Numerous work has been devoted to the influence of SRB on the corrosion of metals
since the first report appeared in 1934 (Ref 3), and so far several mechanisms have been proposed such as
cathodic depolarization by hydrogenase and sulfide (Ref 4), chelation of extracellular polymeric
substances (EPS) toward metal ions (Ref 5), direct electron transfer from Fe0
(Ref 6), and biocatalytic cathodic
sulfate reduction (Ref 7).

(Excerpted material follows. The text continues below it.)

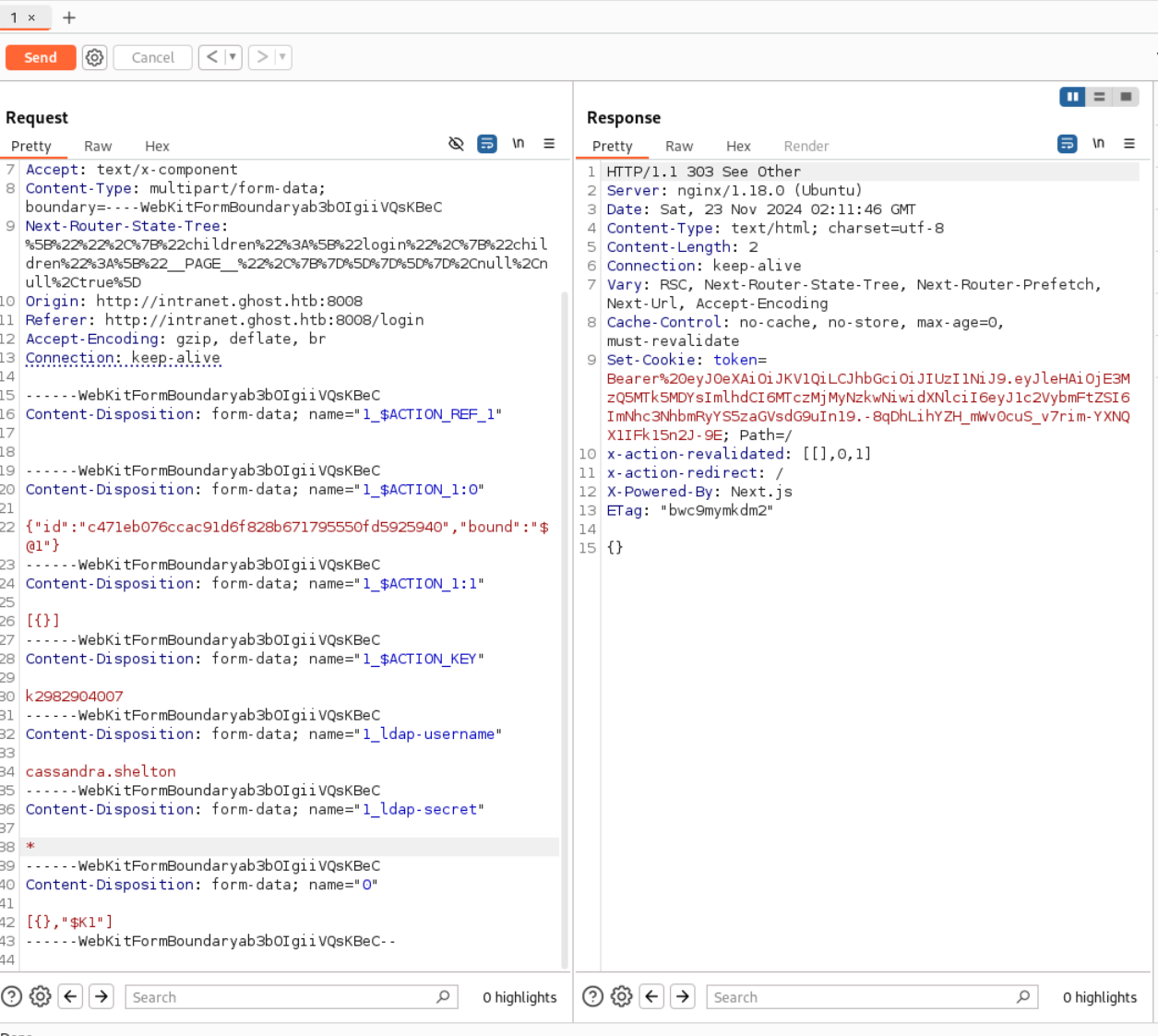Toggle show newline characters in Response
The height and width of the screenshot is (1036, 1158).
click(1098, 144)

The validity
of these corrosion mechanisms is dependent on SRB strains, metal material features,
and medium characteristics.
907 steel, a high-strength low-alloy steel, is widely utilized in the
construction of marine ship hulls due to its good mechanical properties and
resistance to corrosion. Most reports have been focused on its galvanic corrosion
coupled with other metals (Ref 8,
9), and little is known about its
corrosion behavior influenced by microorganisms. To be the best of our knowledge,
there has been only one report from Duan et al. (Ref 10) concentrated on 907 steel corrosion affected by microbes.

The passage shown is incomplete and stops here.